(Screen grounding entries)
______________________________

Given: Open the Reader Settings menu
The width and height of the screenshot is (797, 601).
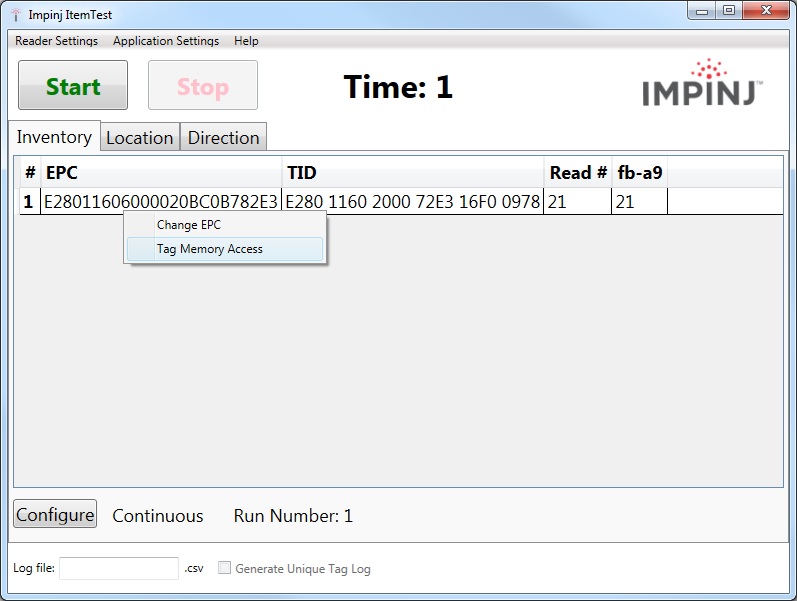Looking at the screenshot, I should pyautogui.click(x=56, y=41).
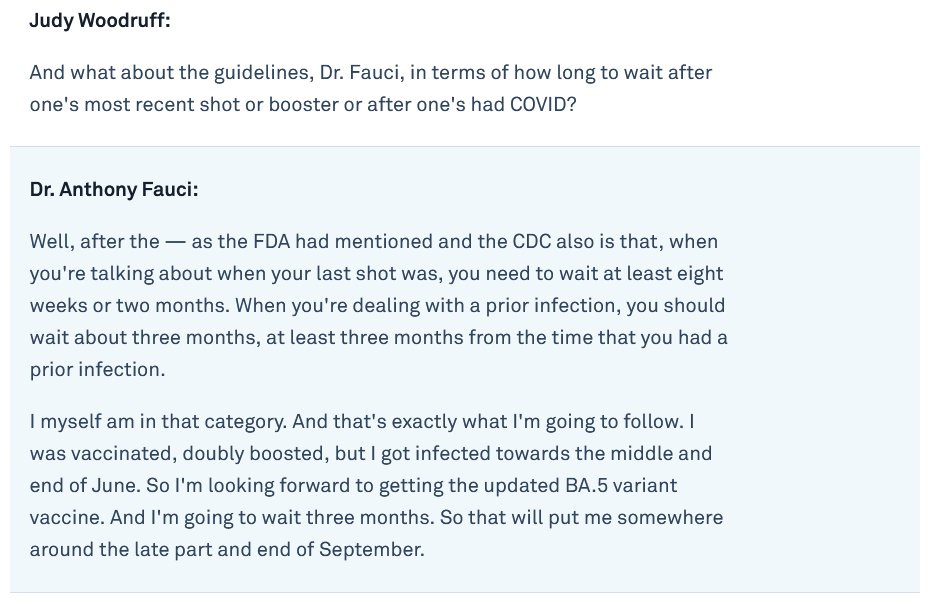928x606 pixels.
Task: Click the word September in the last line
Action: tap(372, 549)
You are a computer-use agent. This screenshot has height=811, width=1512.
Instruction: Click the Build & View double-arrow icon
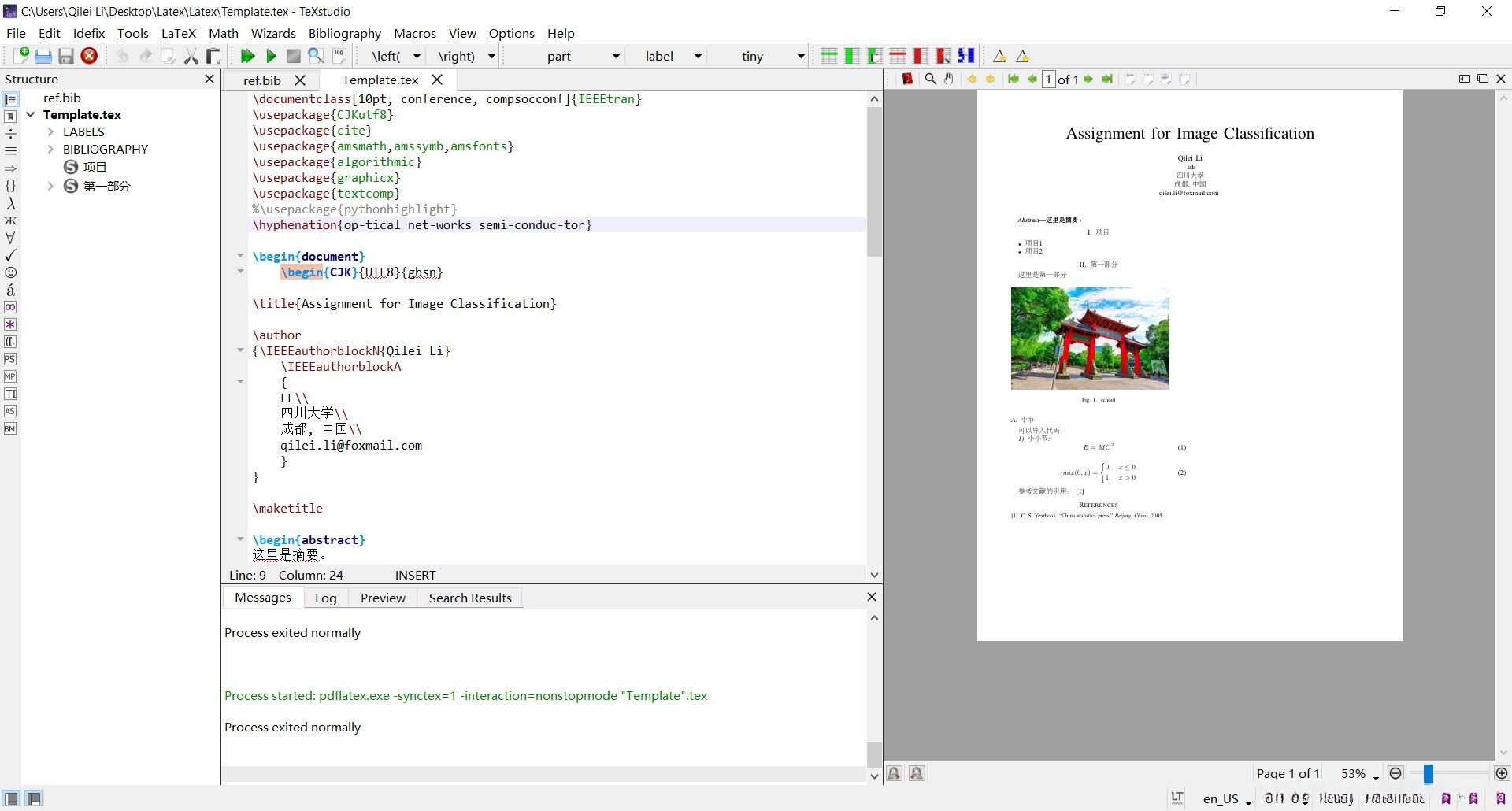247,56
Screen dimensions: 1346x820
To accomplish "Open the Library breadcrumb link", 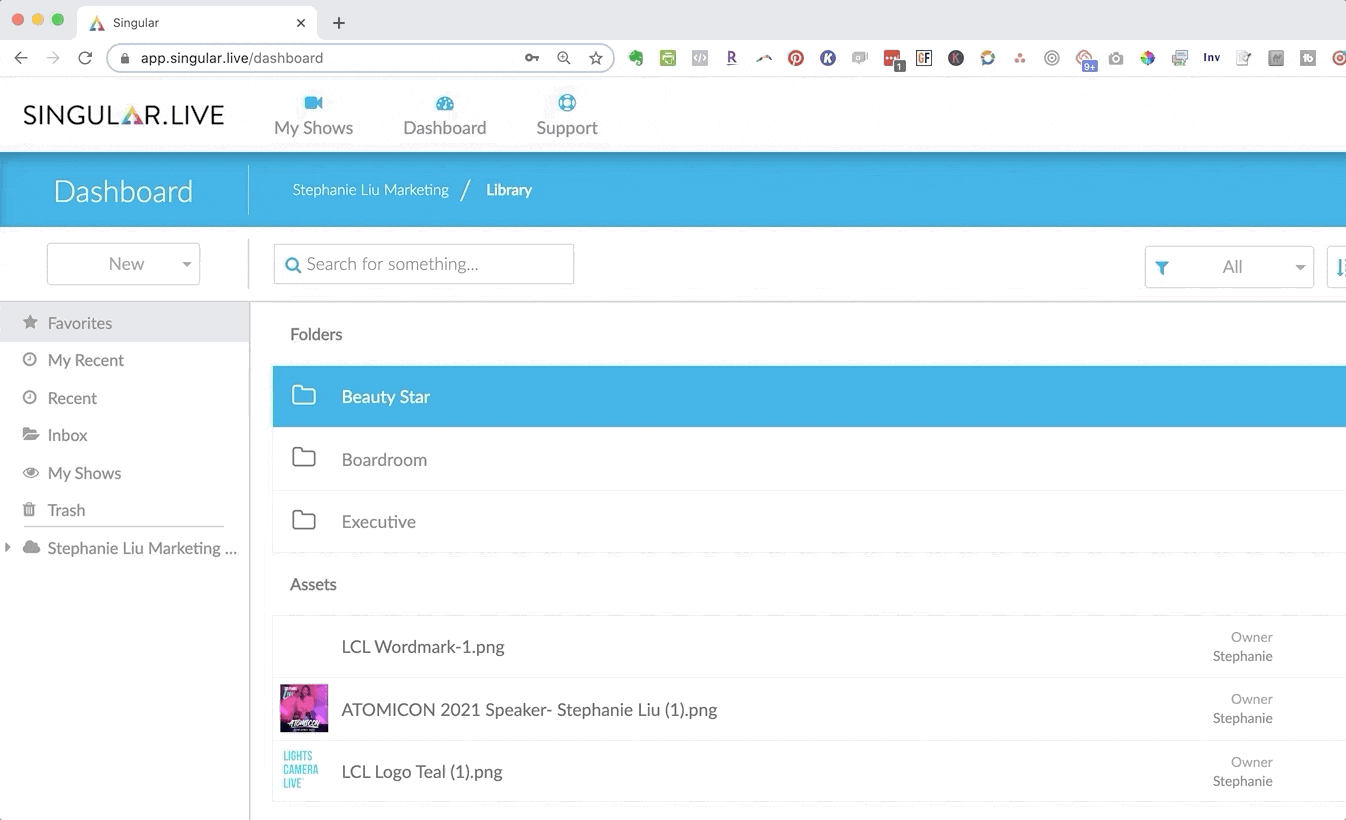I will click(x=508, y=189).
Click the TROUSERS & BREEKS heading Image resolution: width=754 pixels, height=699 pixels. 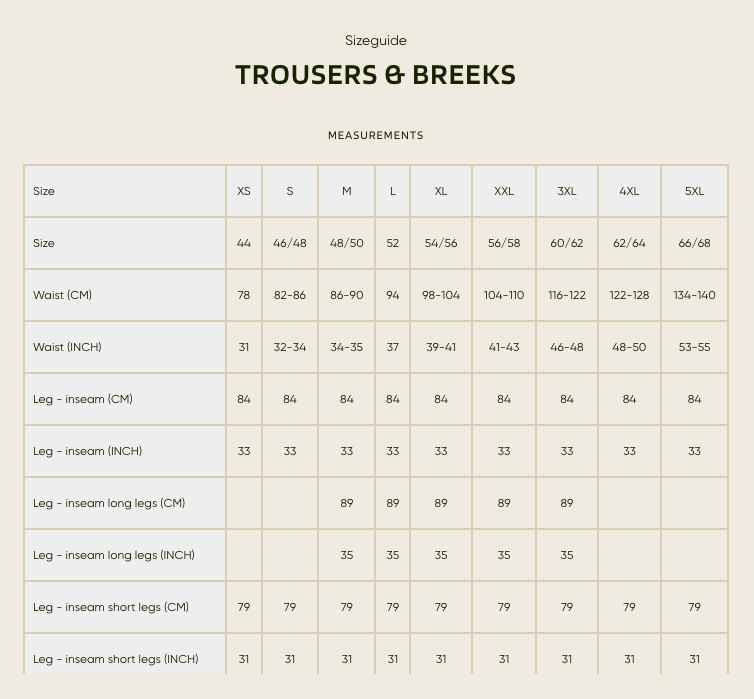(x=376, y=75)
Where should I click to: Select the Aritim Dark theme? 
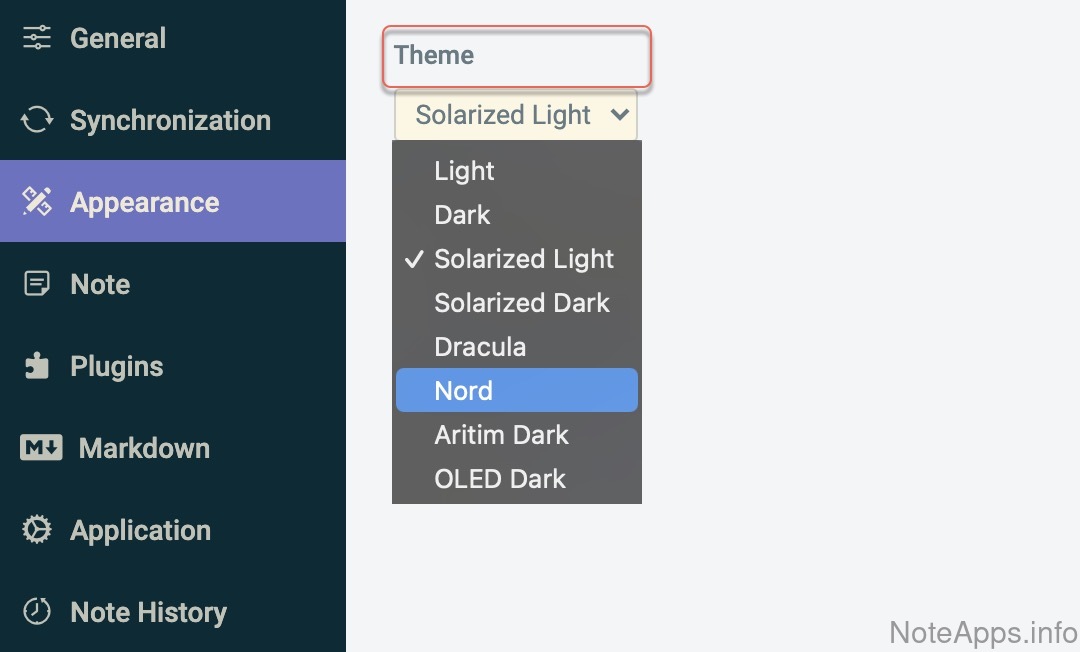tap(502, 435)
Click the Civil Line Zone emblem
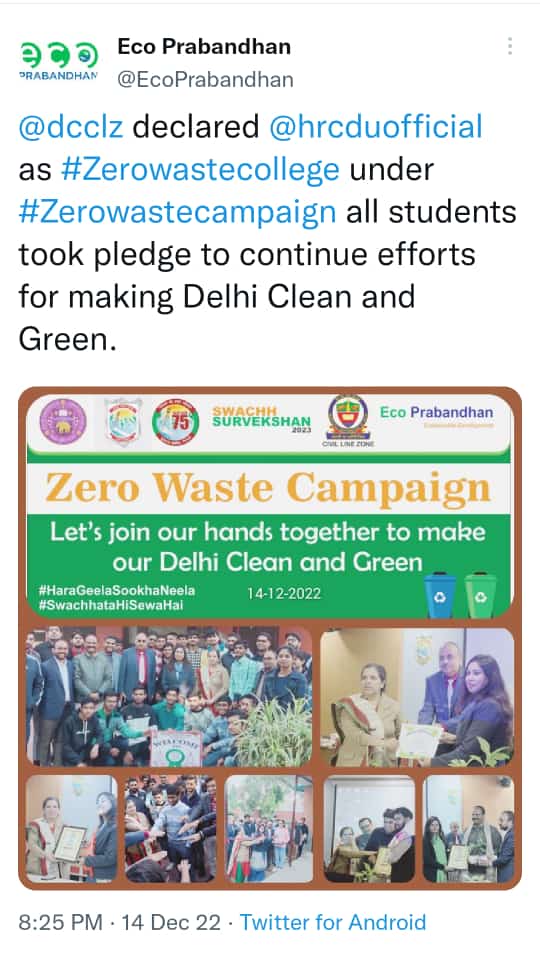 pos(348,420)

______________________________

WHAT NEEDS TO BE DONE >> Rewrite the entries between the line holding "Where should I" and the end of the entries, inclusive, with every coordinate in the answers offset by 99. Omit the pictures from your answer.

SOLUTION >>
Where should I click to: Select the Aritim Dark theme? 
tap(601, 534)
Click the Civil Line Zone emblem
 pos(447,519)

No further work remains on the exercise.